EXERCISE DIRECTIONS:
From the opening line of the records through the line bearing "Task: Switch to the 报表 ribbon tab", set down every line exactly.

EXTRACTED ENTRIES:
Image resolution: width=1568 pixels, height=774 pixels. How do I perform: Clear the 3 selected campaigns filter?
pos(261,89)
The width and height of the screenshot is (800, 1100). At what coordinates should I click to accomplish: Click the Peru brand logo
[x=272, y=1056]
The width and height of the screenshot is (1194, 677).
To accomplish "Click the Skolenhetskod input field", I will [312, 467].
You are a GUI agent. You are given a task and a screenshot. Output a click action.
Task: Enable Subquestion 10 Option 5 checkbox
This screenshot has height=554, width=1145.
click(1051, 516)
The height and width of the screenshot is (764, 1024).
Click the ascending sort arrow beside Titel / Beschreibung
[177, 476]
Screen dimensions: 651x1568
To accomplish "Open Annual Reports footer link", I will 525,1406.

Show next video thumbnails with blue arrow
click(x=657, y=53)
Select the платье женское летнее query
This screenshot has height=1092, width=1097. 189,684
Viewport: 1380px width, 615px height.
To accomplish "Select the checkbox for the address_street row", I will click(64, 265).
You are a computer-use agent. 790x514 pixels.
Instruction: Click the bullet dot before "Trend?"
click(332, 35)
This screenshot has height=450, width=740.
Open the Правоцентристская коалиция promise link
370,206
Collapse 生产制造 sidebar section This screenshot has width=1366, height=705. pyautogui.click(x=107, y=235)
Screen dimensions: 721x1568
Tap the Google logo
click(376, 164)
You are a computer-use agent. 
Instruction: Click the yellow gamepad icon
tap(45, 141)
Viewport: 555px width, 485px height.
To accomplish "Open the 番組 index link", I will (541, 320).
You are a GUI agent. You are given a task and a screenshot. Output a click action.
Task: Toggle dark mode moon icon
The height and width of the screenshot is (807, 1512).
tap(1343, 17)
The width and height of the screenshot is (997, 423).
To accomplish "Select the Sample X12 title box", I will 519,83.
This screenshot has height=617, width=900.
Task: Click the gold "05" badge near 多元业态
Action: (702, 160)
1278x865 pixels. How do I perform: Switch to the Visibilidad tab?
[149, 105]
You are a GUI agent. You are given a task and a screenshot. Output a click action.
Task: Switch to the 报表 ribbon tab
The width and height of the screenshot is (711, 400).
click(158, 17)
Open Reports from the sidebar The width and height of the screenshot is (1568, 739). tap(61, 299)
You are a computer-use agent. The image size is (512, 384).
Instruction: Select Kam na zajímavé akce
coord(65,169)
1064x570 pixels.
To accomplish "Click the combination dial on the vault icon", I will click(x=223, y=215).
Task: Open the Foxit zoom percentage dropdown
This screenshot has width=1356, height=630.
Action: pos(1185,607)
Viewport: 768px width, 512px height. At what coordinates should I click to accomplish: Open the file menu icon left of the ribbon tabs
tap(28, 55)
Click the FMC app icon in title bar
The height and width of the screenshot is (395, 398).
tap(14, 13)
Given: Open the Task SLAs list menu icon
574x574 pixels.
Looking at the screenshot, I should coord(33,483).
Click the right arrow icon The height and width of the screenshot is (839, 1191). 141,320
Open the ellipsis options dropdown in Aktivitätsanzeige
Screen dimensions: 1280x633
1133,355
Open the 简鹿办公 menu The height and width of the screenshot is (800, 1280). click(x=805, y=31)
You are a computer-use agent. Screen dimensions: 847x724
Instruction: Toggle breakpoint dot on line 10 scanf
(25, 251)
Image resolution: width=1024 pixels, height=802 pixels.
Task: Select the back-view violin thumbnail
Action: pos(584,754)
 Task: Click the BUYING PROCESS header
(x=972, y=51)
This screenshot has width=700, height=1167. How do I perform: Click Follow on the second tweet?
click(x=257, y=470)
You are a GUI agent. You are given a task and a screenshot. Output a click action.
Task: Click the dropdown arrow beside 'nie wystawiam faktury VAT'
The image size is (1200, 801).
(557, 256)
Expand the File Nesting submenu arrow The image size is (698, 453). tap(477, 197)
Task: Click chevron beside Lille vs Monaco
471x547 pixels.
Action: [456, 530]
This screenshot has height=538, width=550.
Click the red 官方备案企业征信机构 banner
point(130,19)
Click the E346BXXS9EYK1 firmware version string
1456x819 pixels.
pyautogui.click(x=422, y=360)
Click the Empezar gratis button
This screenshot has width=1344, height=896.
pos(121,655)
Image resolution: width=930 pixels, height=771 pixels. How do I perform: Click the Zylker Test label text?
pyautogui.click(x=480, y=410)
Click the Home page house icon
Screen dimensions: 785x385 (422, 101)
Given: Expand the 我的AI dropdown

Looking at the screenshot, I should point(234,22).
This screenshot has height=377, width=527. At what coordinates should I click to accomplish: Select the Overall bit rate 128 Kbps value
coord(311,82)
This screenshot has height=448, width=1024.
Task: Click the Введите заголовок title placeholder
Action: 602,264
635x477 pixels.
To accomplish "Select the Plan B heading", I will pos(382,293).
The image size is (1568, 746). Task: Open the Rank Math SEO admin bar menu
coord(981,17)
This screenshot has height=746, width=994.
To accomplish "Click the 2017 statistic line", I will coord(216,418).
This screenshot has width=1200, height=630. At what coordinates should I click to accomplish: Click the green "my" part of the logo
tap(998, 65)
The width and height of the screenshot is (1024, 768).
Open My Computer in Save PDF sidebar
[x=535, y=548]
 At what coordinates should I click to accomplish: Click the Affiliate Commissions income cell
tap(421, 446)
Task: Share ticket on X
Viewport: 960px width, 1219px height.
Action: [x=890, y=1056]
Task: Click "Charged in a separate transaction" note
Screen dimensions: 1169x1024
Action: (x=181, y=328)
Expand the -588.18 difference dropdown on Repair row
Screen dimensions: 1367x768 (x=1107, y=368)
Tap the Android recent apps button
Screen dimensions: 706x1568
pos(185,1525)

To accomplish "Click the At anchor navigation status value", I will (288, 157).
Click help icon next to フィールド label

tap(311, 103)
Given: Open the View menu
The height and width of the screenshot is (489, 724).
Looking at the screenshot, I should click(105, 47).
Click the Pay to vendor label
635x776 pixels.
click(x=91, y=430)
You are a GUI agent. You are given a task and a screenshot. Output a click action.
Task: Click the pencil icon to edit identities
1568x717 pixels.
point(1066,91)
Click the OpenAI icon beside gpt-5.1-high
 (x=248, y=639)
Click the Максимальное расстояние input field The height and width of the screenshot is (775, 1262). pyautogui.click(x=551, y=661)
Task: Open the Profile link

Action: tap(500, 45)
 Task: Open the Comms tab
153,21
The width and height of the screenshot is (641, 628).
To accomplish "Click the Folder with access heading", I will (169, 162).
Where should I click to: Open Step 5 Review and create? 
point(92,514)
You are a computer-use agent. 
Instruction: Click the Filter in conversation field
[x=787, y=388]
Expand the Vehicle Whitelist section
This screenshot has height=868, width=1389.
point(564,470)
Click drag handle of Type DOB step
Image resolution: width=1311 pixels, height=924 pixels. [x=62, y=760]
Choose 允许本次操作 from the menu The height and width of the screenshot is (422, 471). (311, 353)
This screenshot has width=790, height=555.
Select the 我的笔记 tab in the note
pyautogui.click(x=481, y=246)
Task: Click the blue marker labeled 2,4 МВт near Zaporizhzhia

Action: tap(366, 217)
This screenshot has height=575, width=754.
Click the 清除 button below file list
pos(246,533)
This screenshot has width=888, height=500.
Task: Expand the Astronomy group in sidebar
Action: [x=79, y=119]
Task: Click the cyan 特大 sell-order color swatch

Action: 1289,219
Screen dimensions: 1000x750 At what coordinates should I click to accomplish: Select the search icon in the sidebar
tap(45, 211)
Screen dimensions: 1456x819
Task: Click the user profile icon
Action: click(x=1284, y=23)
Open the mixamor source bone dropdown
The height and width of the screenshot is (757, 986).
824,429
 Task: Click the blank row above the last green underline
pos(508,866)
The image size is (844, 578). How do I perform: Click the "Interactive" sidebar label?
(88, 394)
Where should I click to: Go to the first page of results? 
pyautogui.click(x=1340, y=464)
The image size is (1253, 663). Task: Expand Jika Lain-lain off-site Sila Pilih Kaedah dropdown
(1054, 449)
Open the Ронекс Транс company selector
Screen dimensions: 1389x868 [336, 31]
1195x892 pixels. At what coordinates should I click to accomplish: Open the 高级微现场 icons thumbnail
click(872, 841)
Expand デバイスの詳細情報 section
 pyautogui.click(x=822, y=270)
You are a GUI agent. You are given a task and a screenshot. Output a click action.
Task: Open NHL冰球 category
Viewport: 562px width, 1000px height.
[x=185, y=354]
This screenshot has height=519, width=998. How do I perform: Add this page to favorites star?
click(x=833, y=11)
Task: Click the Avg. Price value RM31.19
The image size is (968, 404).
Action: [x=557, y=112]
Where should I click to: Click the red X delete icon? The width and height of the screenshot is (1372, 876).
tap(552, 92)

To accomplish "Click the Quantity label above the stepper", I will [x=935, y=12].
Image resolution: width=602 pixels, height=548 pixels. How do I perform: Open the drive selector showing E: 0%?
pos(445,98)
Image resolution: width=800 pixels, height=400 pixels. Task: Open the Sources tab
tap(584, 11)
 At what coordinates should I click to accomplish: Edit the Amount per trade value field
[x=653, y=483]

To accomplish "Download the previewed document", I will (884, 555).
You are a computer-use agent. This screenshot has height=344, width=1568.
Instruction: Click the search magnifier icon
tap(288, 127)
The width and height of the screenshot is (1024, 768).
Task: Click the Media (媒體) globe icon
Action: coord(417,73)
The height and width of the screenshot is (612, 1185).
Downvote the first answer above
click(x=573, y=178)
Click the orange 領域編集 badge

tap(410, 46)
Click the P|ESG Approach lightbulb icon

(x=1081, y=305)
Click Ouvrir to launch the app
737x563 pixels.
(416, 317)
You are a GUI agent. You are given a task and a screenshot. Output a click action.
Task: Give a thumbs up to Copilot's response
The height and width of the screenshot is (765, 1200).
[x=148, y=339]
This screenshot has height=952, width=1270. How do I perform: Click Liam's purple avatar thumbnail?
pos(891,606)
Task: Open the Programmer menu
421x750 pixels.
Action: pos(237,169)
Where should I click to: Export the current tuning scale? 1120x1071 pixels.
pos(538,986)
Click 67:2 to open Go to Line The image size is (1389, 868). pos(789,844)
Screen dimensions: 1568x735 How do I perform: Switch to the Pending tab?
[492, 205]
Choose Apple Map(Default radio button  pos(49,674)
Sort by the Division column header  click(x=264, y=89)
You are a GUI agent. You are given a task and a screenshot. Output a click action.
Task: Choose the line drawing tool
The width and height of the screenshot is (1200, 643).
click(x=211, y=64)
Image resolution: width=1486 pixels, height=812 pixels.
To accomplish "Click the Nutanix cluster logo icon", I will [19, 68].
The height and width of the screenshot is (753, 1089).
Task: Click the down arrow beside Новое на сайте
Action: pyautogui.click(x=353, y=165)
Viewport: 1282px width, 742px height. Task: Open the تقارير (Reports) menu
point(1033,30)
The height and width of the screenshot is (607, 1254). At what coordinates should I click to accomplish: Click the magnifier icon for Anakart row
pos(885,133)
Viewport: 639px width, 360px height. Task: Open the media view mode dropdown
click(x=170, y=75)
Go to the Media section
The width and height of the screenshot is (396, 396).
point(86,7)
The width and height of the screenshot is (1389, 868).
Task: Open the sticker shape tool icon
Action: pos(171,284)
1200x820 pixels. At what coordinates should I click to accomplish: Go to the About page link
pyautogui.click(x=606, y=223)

ANSWER BOX:
Image resolution: width=1568 pixels, height=774 pixels. How do I perform: Clear the 3 selected campaigns filter?
pos(261,89)
The width and height of the screenshot is (800, 1100). At what coordinates should I click to accomplish: Click the Peru brand logo
[x=272, y=1056]
The width and height of the screenshot is (1194, 677).
To accomplish "Click the Skolenhetskod input field", I will [312, 467].
You are a GUI agent. You are given a task and a screenshot. Output a click action.
Task: Enable Subquestion 10 Option 5 checkbox
This screenshot has height=554, width=1145.
click(1051, 516)
The height and width of the screenshot is (764, 1024).
Click the ascending sort arrow beside Titel / Beschreibung
[177, 476]
Screen dimensions: 651x1568
To accomplish "Open Annual Reports footer link", I will 525,1406.

Show next video thumbnails with blue arrow
click(x=657, y=53)
Select the платье женское летнее query
This screenshot has height=1092, width=1097. 189,684
Viewport: 1380px width, 615px height.
To accomplish "Select the checkbox for the address_street row", I will click(64, 265).
You are a computer-use agent. 790x514 pixels.
Instruction: Click the bullet dot before "Trend?"
click(332, 35)
This screenshot has height=450, width=740.
Open the Правоцентристская коалиция promise link
370,206
Collapse 生产制造 sidebar section This screenshot has width=1366, height=705. pyautogui.click(x=107, y=235)
Screen dimensions: 721x1568
Tap the Google logo
click(376, 164)
You are a computer-use agent. 
Instruction: Click the yellow gamepad icon
tap(45, 141)
Viewport: 555px width, 485px height.
To accomplish "Open the 番組 index link", I will (541, 320).
You are a GUI agent. You are given a task and a screenshot. Output a click action.
Task: Toggle dark mode moon icon
The height and width of the screenshot is (807, 1512).
tap(1343, 17)
The width and height of the screenshot is (997, 423).
To accomplish "Select the Sample X12 title box", I will 519,83.
This screenshot has height=617, width=900.
Task: Click the gold "05" badge near 多元业态
Action: (702, 160)
1278x865 pixels. How do I perform: Switch to the Visibilidad tab?
[149, 105]
You are a GUI agent. You are given a task and a screenshot. Output a click action.
Task: Switch to the 报表 ribbon tab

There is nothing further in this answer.